CHALLENGE — Count how many lines of the records below contain the string "Viewport", and reply with only that number.

###

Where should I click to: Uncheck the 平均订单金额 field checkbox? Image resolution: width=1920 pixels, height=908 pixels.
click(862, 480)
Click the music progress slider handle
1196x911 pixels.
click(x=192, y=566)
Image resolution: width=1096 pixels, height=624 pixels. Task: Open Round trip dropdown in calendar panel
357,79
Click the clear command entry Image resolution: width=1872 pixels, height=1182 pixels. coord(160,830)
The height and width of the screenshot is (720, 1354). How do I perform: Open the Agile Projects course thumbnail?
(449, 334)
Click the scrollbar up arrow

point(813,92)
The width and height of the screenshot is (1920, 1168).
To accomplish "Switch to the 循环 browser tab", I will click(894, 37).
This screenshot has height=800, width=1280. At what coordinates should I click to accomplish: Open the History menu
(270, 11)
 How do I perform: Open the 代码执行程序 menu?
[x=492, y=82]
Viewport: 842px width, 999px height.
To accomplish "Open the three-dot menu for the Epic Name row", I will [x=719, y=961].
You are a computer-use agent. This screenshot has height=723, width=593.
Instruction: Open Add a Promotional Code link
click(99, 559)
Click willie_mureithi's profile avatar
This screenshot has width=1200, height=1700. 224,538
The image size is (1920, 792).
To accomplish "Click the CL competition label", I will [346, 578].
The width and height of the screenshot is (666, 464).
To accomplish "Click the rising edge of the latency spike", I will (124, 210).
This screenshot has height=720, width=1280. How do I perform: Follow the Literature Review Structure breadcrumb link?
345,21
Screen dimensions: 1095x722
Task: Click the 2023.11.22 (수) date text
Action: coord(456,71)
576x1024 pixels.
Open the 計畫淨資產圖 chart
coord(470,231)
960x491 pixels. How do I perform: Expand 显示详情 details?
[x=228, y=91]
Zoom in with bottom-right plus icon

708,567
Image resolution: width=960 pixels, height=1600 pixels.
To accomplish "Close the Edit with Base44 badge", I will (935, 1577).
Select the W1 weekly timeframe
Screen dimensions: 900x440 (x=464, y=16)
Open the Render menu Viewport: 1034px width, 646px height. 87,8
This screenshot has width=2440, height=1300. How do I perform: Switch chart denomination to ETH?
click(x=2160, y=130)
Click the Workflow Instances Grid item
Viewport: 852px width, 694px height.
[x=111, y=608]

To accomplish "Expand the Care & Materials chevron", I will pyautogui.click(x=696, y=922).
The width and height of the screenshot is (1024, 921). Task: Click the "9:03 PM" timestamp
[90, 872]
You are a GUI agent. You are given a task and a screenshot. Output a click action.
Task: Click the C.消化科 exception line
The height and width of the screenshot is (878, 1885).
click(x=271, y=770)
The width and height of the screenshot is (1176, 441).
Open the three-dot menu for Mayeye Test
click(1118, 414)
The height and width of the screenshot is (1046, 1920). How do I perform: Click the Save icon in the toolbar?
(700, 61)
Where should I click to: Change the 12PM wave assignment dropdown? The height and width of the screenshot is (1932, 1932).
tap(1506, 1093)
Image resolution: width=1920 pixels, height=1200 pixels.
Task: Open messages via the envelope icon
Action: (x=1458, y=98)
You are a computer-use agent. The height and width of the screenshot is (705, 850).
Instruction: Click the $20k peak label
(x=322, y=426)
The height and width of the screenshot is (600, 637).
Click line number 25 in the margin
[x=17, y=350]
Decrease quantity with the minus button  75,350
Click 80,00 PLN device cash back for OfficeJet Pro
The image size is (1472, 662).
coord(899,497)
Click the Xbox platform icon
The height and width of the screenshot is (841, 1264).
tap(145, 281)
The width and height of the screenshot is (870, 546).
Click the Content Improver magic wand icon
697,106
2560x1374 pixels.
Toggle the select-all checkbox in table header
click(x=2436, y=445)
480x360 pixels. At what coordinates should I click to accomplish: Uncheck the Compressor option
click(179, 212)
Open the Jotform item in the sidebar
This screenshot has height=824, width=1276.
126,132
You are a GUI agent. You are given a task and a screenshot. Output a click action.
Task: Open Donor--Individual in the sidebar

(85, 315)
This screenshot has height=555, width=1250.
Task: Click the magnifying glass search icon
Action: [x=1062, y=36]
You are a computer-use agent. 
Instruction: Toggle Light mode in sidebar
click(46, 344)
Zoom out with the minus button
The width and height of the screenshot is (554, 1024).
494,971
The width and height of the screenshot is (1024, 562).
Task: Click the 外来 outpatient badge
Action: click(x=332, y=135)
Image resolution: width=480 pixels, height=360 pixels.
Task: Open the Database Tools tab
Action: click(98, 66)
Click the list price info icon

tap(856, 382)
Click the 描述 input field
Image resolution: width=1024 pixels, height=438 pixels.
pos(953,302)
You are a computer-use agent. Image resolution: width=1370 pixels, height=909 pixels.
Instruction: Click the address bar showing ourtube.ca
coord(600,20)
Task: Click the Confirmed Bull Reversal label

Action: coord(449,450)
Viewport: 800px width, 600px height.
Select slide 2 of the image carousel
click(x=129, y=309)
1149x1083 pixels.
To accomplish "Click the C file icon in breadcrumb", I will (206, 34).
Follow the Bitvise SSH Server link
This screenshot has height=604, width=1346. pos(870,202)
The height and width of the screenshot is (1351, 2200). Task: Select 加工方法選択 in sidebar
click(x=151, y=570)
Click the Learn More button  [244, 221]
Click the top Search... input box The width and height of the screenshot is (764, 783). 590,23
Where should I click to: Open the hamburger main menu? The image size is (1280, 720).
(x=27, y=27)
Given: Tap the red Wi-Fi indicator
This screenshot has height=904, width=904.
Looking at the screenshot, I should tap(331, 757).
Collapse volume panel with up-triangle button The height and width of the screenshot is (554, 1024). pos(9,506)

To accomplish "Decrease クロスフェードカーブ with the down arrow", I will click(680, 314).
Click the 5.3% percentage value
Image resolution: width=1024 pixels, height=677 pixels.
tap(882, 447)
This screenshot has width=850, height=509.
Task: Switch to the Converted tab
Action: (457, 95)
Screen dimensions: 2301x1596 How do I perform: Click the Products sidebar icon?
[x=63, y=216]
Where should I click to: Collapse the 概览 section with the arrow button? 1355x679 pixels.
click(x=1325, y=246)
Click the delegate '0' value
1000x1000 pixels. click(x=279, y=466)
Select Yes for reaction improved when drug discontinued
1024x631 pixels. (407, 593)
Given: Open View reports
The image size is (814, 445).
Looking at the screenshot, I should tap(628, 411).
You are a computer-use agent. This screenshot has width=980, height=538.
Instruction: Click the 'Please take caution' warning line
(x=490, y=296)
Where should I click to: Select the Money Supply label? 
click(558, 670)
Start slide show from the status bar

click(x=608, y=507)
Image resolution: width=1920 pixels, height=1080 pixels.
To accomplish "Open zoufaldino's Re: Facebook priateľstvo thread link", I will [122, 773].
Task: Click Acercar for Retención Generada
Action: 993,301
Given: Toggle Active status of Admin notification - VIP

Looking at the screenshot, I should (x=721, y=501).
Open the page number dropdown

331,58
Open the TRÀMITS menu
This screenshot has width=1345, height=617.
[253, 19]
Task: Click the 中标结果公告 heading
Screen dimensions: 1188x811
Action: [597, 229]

###

TASK SOLUTION — 4